GM-CSF is a pro-inflammatory cytokine, composed of four alpha helices that bind to the alpha subunit of the GM-CSF transmembrane receptor. The alpha-subunit of the GM-CSF receptor is specific for binding GM-CSF, whereas the beta-subunit is involved in signal transduction. GM-CSF is part of the haematopoietin receptor superfamily and plays a prominent role in promoting proliferation, differentiation and maturation of hematopoietic precursors cells (Burgess and Metcalf, 1980). GM-CSF also regulates various cellular processes through the activation of intracellular signalling mechanisms such as MAPK, PI3K/Akt and JAK/STAT signalling pathways (Schallenberg et al., 2009; Legacy et al., 2013; Theoret et al., 2016). The binding of GM-CSF to the alpha subunit of the GM-CSF receptor leads to the phosphorylation of the beta subunit of the receptor by JAK2, a tyrosine kinase. GM-CSF has been shown to act as a neuronal growth factor and as a neuroprotective agent both in vitro and in vivo (Schabitz et al., 2008; Legacy et al., 2013; Hanea et al., 2016; Theoret et al., 2016). The intracellular MAPK-ERK1/2 pathway activation has been implicated in GM-CSF's role in protecting RGCs from cell death both in vitro and in vivo (Schallenberg et al., 2009). In addition, GM-CSF has been shown to stimulate neurite growth in retinal explants and cultured RGCs (Legacy et al., 2013; Hanea et al., 2016). Overall, these studies suggest that GM-CSF might be a novel therapeutic agent for neural repair following traumatic injury to the CNS.

The binding of GM-CSF to the alpha subunit of the GM-CSF receptor leads to the phosphorylation of the beta subunit of the receptor by JAK2, a tyrosine kinase. Interestingly, the expression of GM-CSF alpha-receptor is up-regulated following ischemic brain injury (Schabitz et al., 2008; Theoret et al., 2016). Furthermore, intravenous injection of GM-CSF in the MCAO rat-model resulted in significant reduction in infarct volume (Schabitz et al., 2008). Further research is needed to better understand the role of GM-CSF on axon regeneration and the intracellular signalling mechanisms that induce its proposed neuroprotective effects.

Translation of the therapeutic potential of GM-CSF from the laboratory to the clinic is slowly progressing; for instance, Jim et al. (2012) reported that GM-CSF improves cognitive function in cancer patients. Although the mechanism by which GM-CSF reduces cognitive decline is not well understood; it is hypothesized that GM-CSF treatment may result in increased angiogenesis, neurite outgrowth or neuronal survival in brain regions known to be involved in cognitive function. Stroke in humans is often associated with cognitive dysfunction; this is particularly important because depending on location of a stroke, patients may experience significant cognitive decline. Further research is necessary to fully elucidate the mechanisms involved and the role of GM-CSF in post-stroke humans.

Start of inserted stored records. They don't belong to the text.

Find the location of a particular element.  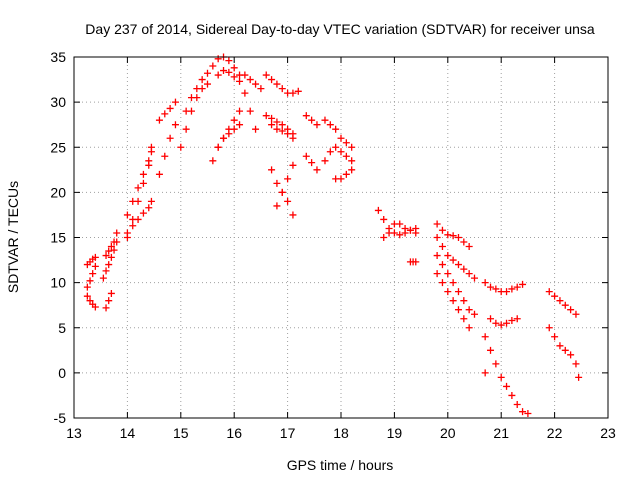

y-tick-label: 35 is located at coordinates (58, 57).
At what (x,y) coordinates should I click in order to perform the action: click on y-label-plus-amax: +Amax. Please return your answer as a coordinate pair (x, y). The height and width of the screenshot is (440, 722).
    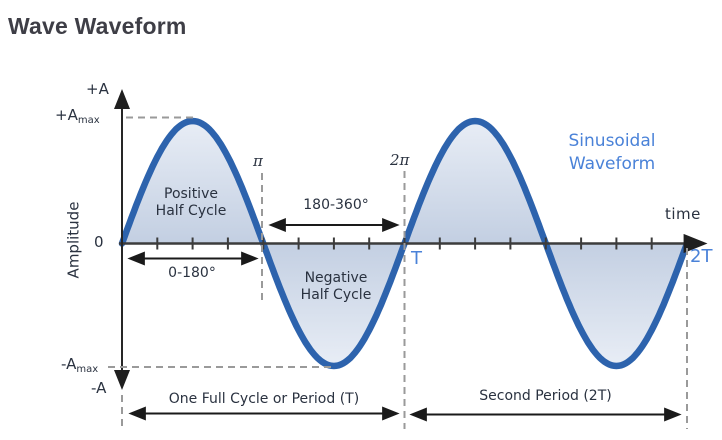
    Looking at the image, I should click on (78, 118).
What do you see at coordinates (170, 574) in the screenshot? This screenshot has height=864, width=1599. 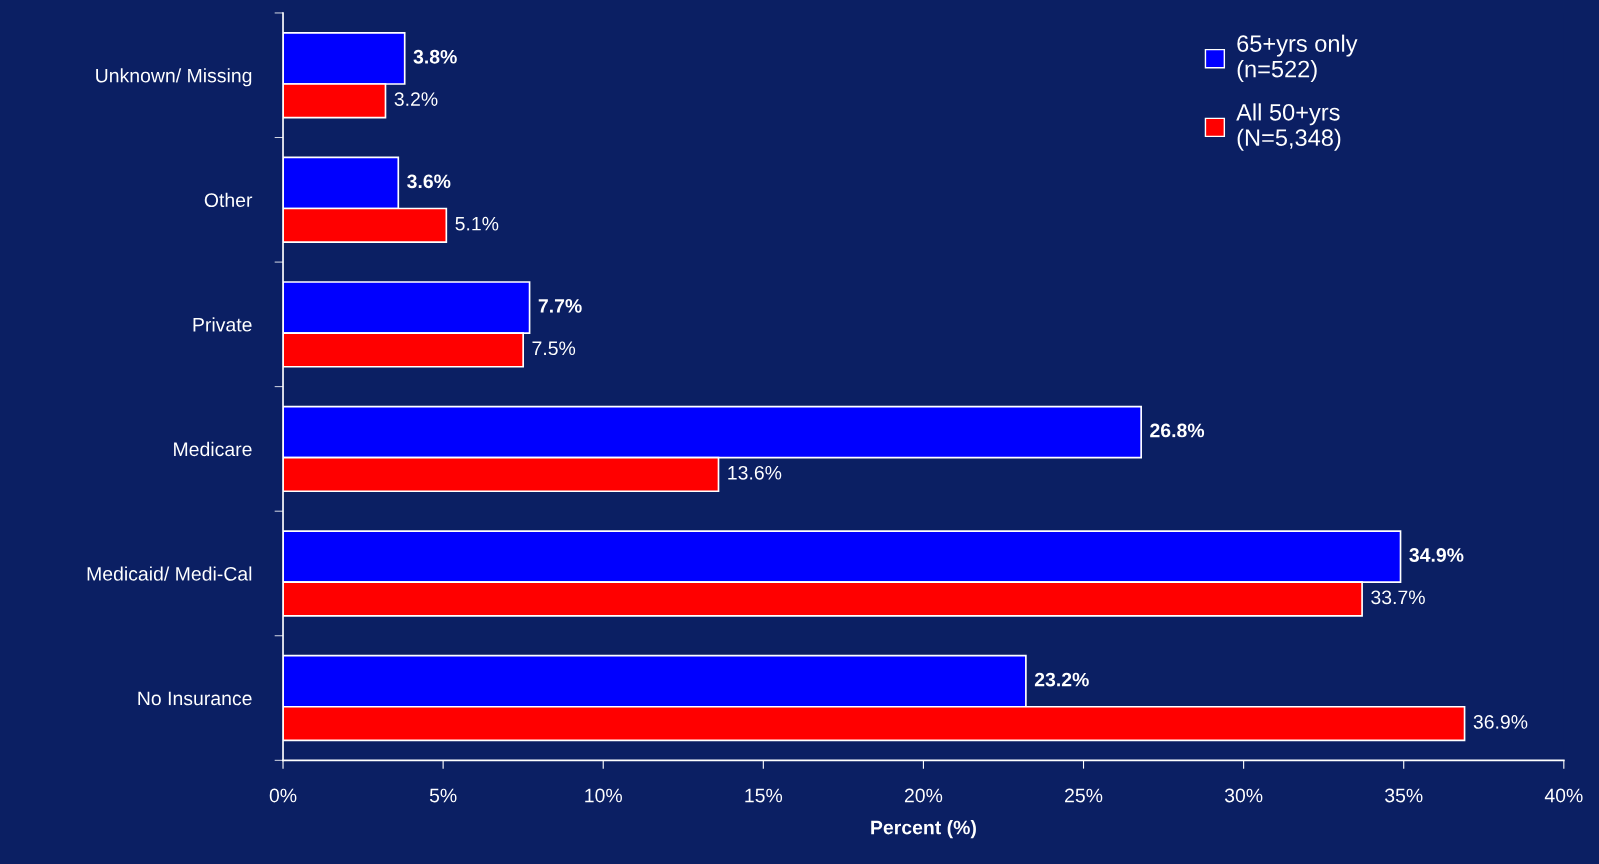 I see `y-tick-label: Medicaid/ Medi-Cal` at bounding box center [170, 574].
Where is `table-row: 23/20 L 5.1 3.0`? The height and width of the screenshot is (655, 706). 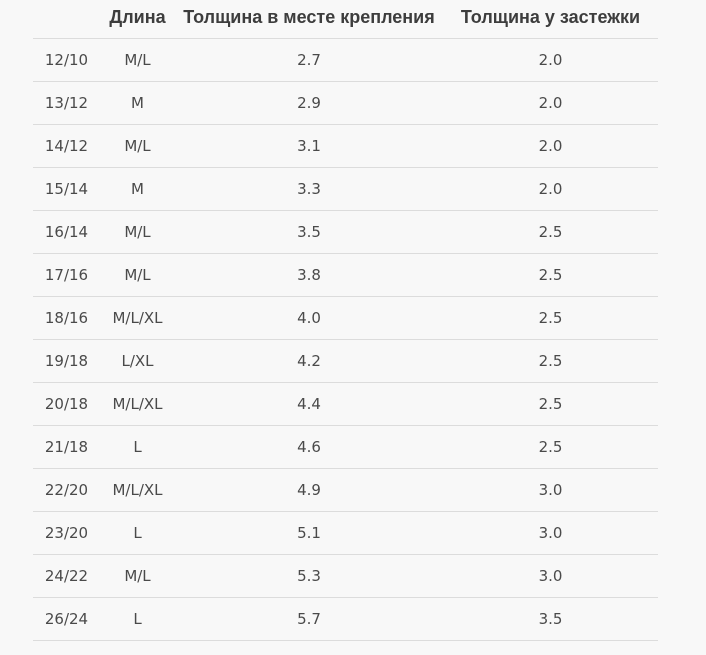
table-row: 23/20 L 5.1 3.0 is located at coordinates (346, 533).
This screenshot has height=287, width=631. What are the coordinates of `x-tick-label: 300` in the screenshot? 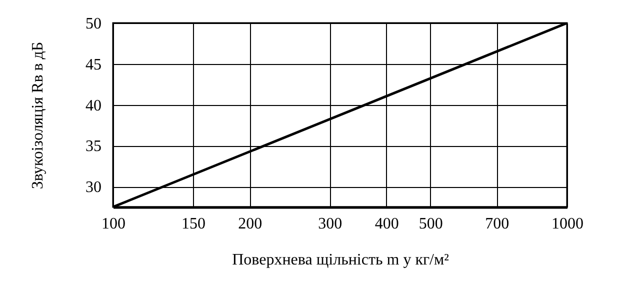 It's located at (330, 224).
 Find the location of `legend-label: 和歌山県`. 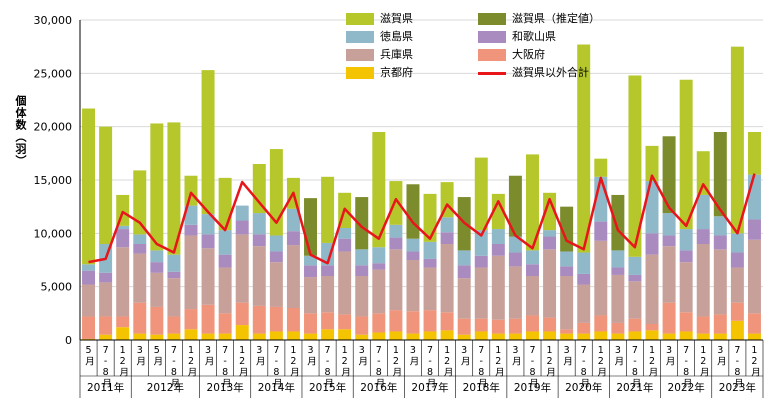

legend-label: 和歌山県 is located at coordinates (534, 36).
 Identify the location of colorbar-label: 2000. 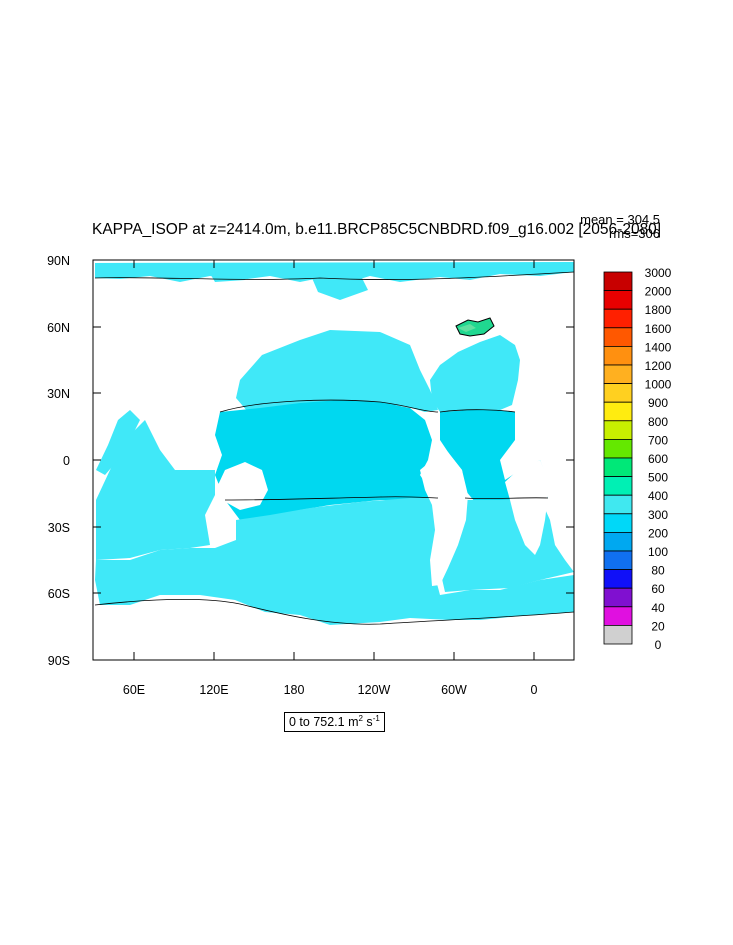
(658, 292).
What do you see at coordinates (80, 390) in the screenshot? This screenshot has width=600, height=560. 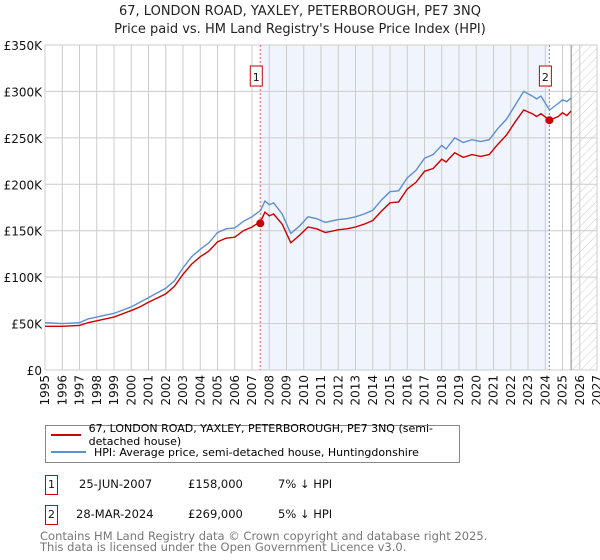 I see `x-tick-label: 1997` at bounding box center [80, 390].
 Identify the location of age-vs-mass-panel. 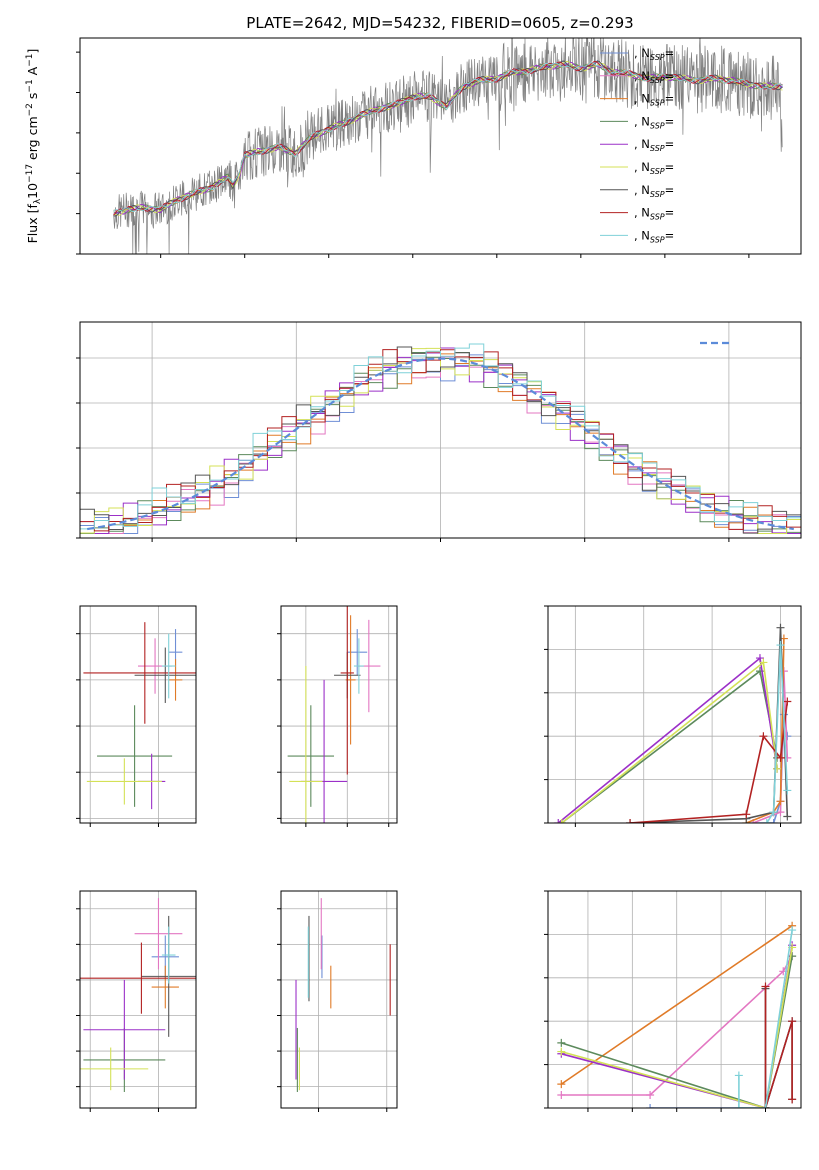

These key findings regarding the neuroprotective role of GM-CSF and its ability to enhance neurite outgrowth suggest that GM-CSF might be an ideal therapeutic agent following CNS injury. However, there seems to be many downstream intracellular effectors of GM-CSF in the CNS. There is a critical need to define the intracellular mechanisms that contribute to the effects of GM-CSF following CNS injury and to clarify whether there is cross-talk between these mechanisms in order to fully understand the role of GM-CSF in the CNS. Overall, these studies indicate that GM-CSF may be a novel therapeutic target to promote regeneration in the injured CNS and further research is necessary to clarify the impact of this compound on both axon regeneration and plasticity in the CNS.